AB - PURPOSE: To compare the rates of endophthalmitis after 20-gauge versus 25-gauge pars plana vitrectomy (PPV) and to investigate clinical features of, and visual acuity outcomes, for patients with endophthalmitis after PPV. METHODS: A computerized database search was performed at each author's institution to identify all patients who underwent PPV by any of the authors between January 1, 2005, and December 31, 2006, and were subsequently treated for endophthalmitis. In addition, all patients who underwent PPV and were subsequently treated for endophthalmitis at Pennsylvania State College of Medicine (Hershey, PA) and Bascom Palmer Eye Institute (Miami, FL) during the study period were included. The medical records of these patients were reviewed to confirm that the endophthalmitis was associated with PPV and to collect clinical data to meet the study objectives. RESULTS: The incidence of endophthalmitis during the study period was 2 cases per 6,375 patients (or 1 case per 3,188 patients; 0.03%) for 20-gauge PPV compared with 11 cases per 1,307 patients (or 1 case per 119 patients; 0.84%) for 25-gauge PPV (P < 0.0001). Of 11 eyes that developed endophthalmitis after 25-gauge PPV, 9 received endophthalmitis prophylaxis with subconjunctival cefazolin after surgery. Median intraocular pressure on postoperative day 1 was 13 mmHg (range, 5-27 mmHg).
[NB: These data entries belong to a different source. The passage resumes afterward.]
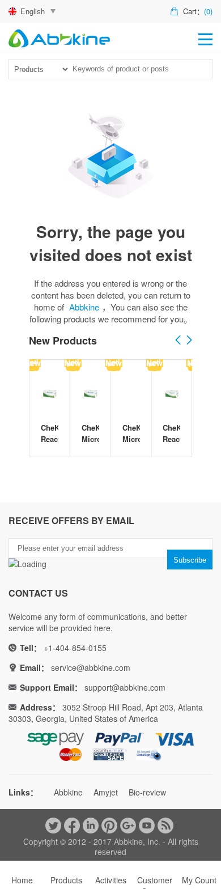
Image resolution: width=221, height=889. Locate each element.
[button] (189, 340)
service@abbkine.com (90, 667)
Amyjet (106, 792)
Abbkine (84, 307)
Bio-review (147, 792)
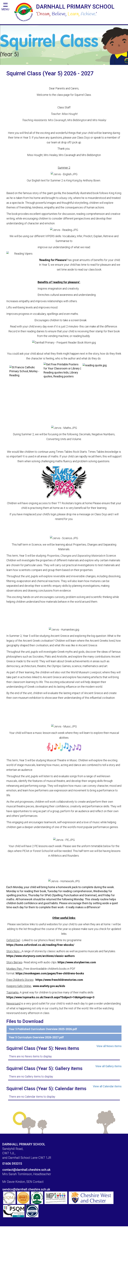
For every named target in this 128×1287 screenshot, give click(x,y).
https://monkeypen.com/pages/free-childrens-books (50, 973)
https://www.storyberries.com (77, 962)
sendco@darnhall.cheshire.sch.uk (26, 1189)
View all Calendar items (107, 1086)
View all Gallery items (108, 1066)
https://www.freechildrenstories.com (59, 979)
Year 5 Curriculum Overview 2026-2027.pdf (36, 1037)
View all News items (109, 1046)
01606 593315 (12, 1163)
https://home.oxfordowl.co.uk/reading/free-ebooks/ (40, 944)
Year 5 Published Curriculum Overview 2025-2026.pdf (43, 1029)
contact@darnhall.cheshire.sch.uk (26, 1170)
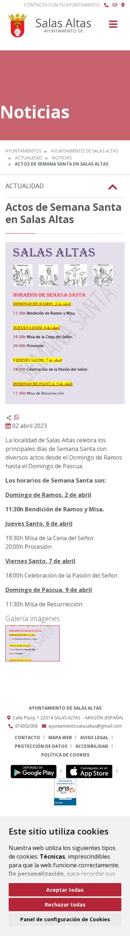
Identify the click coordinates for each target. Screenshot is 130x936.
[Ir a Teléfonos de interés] (106, 5)
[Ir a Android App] (35, 771)
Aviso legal (94, 737)
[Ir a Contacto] (115, 5)
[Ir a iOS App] (91, 771)
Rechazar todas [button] (65, 904)
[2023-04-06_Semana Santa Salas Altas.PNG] (32, 643)
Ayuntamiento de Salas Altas (84, 151)
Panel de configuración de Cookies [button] (65, 919)
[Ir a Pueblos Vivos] (123, 5)
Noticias (62, 158)
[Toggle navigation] (113, 26)
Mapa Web (60, 737)
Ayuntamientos (23, 151)
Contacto (27, 737)
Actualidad (28, 158)
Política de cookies (65, 755)
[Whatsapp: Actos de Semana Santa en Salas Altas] (16, 417)
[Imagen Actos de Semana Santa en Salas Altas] (65, 323)
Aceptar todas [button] (65, 889)
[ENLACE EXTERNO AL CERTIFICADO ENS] (65, 791)
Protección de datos (41, 746)
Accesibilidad (91, 746)
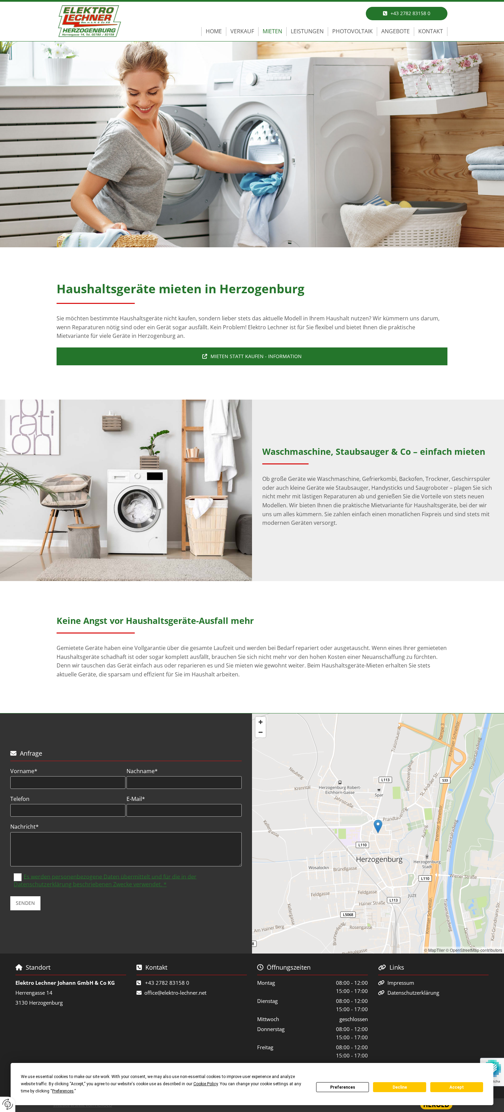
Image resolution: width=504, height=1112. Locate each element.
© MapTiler (434, 950)
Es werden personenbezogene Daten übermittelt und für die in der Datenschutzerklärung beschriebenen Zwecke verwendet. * (105, 880)
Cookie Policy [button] (205, 1083)
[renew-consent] (7, 1104)
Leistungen (307, 31)
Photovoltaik (352, 31)
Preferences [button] (63, 1091)
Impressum (400, 982)
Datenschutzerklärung (413, 992)
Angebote (395, 31)
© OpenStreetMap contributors (474, 950)
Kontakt (430, 31)
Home (214, 31)
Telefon (19, 799)
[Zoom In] (260, 722)
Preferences (342, 1087)
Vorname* (23, 771)
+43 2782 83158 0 (167, 982)
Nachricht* (24, 827)
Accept (456, 1087)
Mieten (272, 31)
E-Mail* (136, 799)
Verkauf (242, 31)
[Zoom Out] (260, 732)
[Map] (378, 833)
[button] (406, 13)
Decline (400, 1087)
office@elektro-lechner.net (175, 992)
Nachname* (142, 771)
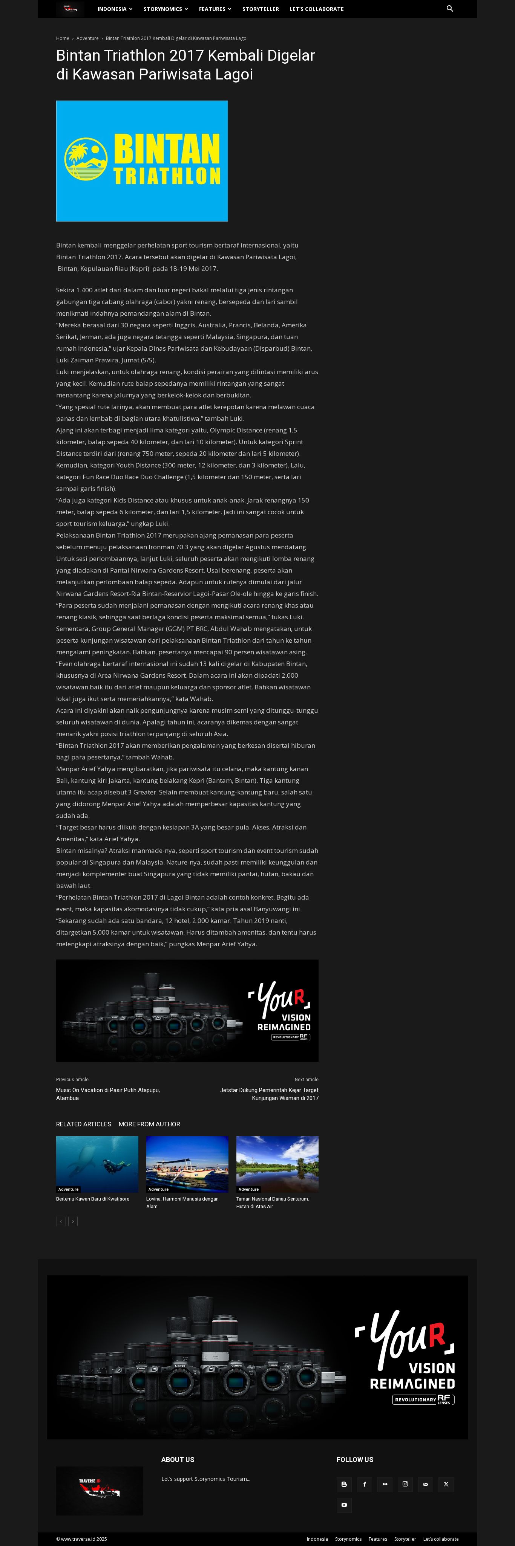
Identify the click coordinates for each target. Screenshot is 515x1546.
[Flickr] (384, 1484)
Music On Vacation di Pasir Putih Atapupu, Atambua (108, 1094)
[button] (450, 9)
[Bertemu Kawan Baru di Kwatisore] (97, 1164)
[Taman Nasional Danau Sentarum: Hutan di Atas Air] (277, 1164)
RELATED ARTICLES (83, 1124)
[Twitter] (446, 1484)
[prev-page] (61, 1221)
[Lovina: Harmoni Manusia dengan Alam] (187, 1164)
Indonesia (112, 8)
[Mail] (425, 1484)
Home (62, 38)
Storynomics (163, 8)
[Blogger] (344, 1484)
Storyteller (260, 8)
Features (212, 8)
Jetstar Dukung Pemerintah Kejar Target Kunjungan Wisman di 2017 (269, 1094)
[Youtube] (344, 1505)
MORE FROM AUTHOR (149, 1124)
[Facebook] (364, 1484)
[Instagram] (405, 1484)
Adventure (88, 38)
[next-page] (73, 1221)
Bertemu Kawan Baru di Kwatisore (92, 1199)
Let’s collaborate (317, 8)
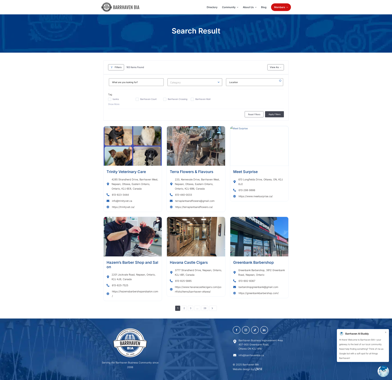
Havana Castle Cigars (189, 262)
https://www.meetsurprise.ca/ (256, 196)
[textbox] (195, 82)
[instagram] (246, 330)
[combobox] (195, 81)
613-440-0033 (183, 194)
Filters (118, 67)
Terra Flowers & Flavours (191, 172)
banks (116, 99)
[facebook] (236, 330)
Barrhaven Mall (202, 99)
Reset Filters (254, 114)
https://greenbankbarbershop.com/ (259, 293)
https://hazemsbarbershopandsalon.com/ (135, 294)
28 (205, 308)
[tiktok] (255, 330)
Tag (110, 94)
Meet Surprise (245, 172)
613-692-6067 (247, 280)
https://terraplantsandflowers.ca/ (194, 207)
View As (274, 67)
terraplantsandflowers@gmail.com (195, 200)
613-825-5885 (183, 280)
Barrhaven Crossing (177, 99)
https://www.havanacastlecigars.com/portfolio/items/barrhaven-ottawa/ (198, 289)
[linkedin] (264, 330)
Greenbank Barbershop (253, 262)
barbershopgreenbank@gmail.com (258, 287)
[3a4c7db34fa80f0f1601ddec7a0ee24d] (122, 4)
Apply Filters (275, 114)
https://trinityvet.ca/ (123, 207)
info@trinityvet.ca (122, 200)
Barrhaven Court (148, 99)
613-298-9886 (247, 190)
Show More (113, 104)
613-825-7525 (120, 285)
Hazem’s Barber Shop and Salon (132, 264)
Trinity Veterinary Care (126, 172)
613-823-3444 (120, 194)
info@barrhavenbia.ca (251, 355)
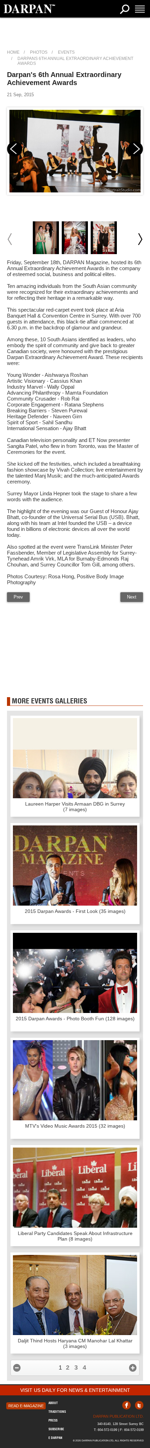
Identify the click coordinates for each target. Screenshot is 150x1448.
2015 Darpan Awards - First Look (75, 911)
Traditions (57, 1411)
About (53, 1403)
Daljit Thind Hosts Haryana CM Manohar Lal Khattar (75, 1343)
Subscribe (56, 1429)
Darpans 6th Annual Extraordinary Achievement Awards (75, 61)
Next (131, 597)
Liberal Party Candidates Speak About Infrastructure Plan (75, 1236)
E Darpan (55, 1438)
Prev (18, 597)
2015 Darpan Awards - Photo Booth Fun (75, 1018)
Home (13, 52)
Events (66, 52)
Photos (38, 52)
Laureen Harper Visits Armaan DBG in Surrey (75, 806)
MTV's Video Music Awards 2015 (75, 1126)
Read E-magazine (26, 1406)
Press (53, 1420)
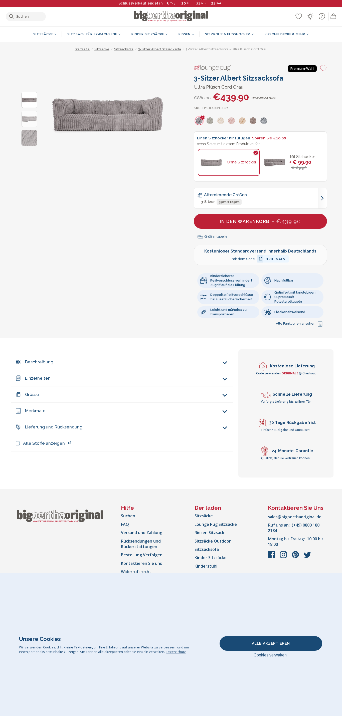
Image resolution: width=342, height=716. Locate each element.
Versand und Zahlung (141, 532)
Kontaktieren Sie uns (141, 563)
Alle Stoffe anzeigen (44, 443)
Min (204, 3)
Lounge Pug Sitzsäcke (216, 524)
Median time between PPV and endophthalmitis presentation was 3 days (range, 1-15 days). Presenting vision was hand motions or better in all eyes. Initial treatment included vitreous tap and injection of antibiotics in nine eyes and PPV and injection of antibiotics in two. All patients received intraocular treatment with vancomycin, and 10 received ceftazidime treatment. Eight patients had final visual acuity of ≥20/400, and four had visual acuity of ≥20/63. Cultures were negative in three cases; no culture specimens were obtained in one case. Six of the seven isolates were coagulase-negative staphylococci, and one was enterococcus. Five of six isolates tested for sensitivity to vancomycin were sensitive, and both isolates tested for sensitivity to ceftazidime were sensitive. CONCLUSIONS: The rate of endophthalmitis after 25-gauge PPV was significantly higher than that after 20-gauge PPV. Endophthalmitis after 25-gauge PPV occurred within 15 days of PPV, was usually due to coagulase-negative staphylococci sensitive to vancomycin, and was associated with variable visual outcomes.